You don't have to pay necessarily. Any related company training in addition to technical sales counts. WSPE website has a form that you can use as a tracking certificate. My boss was able to satisfy all 30 credits w/o registering for a single official type course.


----------



## John QPE (Oct 29, 2014)

Contech has a ton of free PDHs .... there are also PDHs in pretty much every monthly publication.


----------



## pgm44 (Jan 8, 2015)

I agree with the above two posts. I have been meeting the PDH training requirements in multiple states for years and have only had to pay for a few PDH courses over that time period (mostly because I waited too close to the renewal date to complete the credits). A number of links to trade publications that offer free PDH training can be found by searching google or are collected for engineers use on sites like engineer-cloud.com (see: http://www.engineer-cloud.com/index.php?page=_RatePDHProviders ).

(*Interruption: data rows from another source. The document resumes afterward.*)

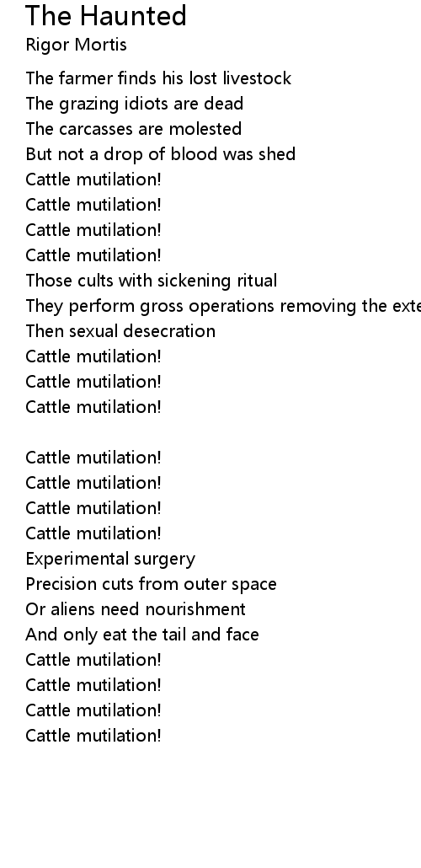
Task: Click But not a drop of blood was shed
Action: 161,154
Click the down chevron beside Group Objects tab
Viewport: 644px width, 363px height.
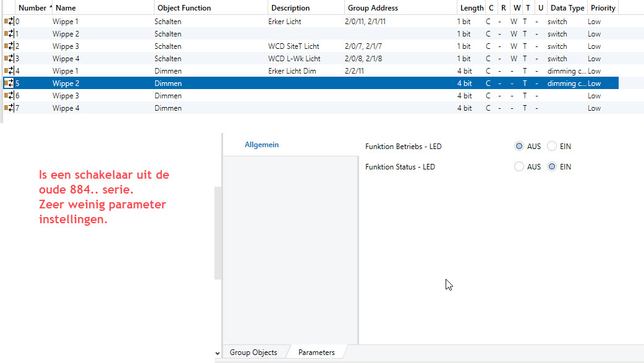click(217, 353)
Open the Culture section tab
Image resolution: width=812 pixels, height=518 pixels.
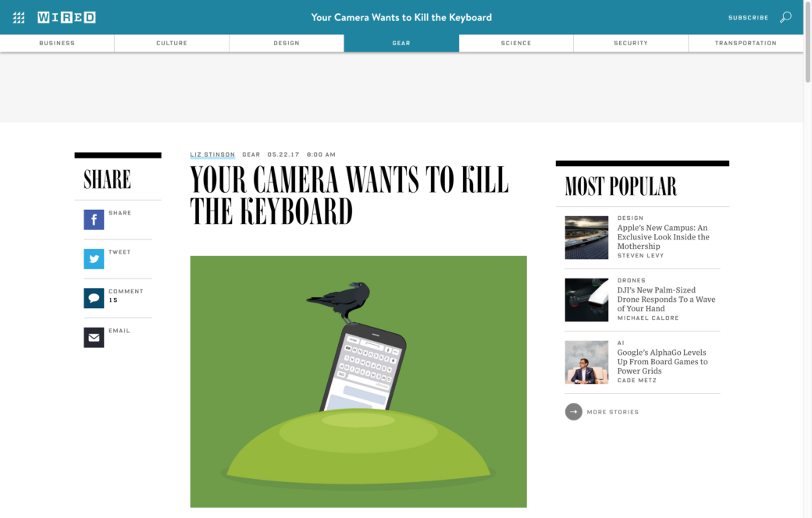[172, 43]
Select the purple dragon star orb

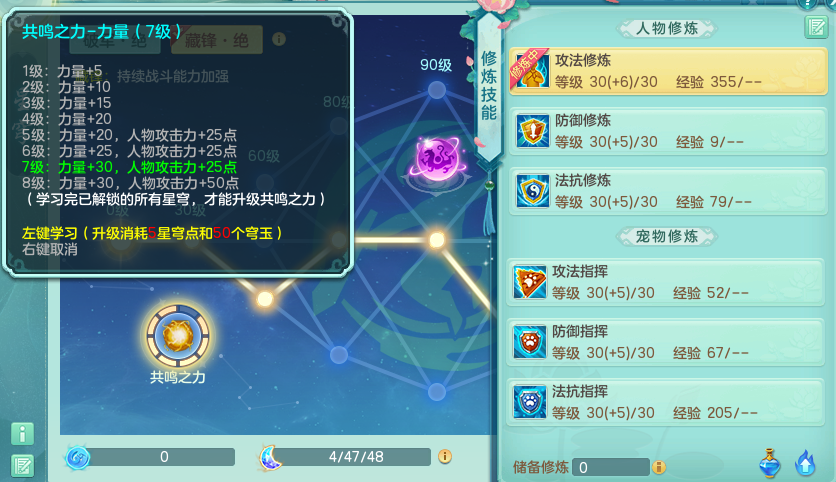437,158
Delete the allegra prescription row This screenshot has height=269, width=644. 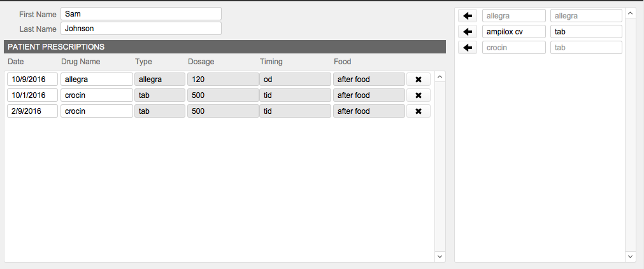coord(419,79)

As the second post in this string notes it is important to keep your original state license. An active license for your original state of licensure is generally required to get a license by reciprocity in another state (no exam required). Once you give up the home state license you basically have to start the whole application process over if a license is needed in the future.

Looking at the WI continuing education requirements it appears that the free trade magazine training will likely qualify for WI PDH. It looks like WI requires 30PDH every two years with 13 of the units in a training session where you can ask live questions and get live feedback. The free "live" webinars typically will meet this requirement in most states (New York Excluded), with the remainder of the PDH units are open to use the pre-recorded training sessions (verify if you need to take the ones with a short quiz at the end). You may need to pay for the 2 ethics units required by WI but that's usually available for $25 or less. PDH requirements vary by state and sometimes change so you should always check them yourself.

What I copied for WI PDH is noted below:

Completing short courses or tutorials and distance education courses offered through correspondence, DVDs, or the internet are permitted. Credit for a minimum of 13 PDHs shall be obtained via courses where the registrant interacts in real time in a traditional classroom setting, computer conferencing or interactive video conference where participants are present in the same room or logged in at the same time and can communicate directly with each other and ask questions of the instructor.


----------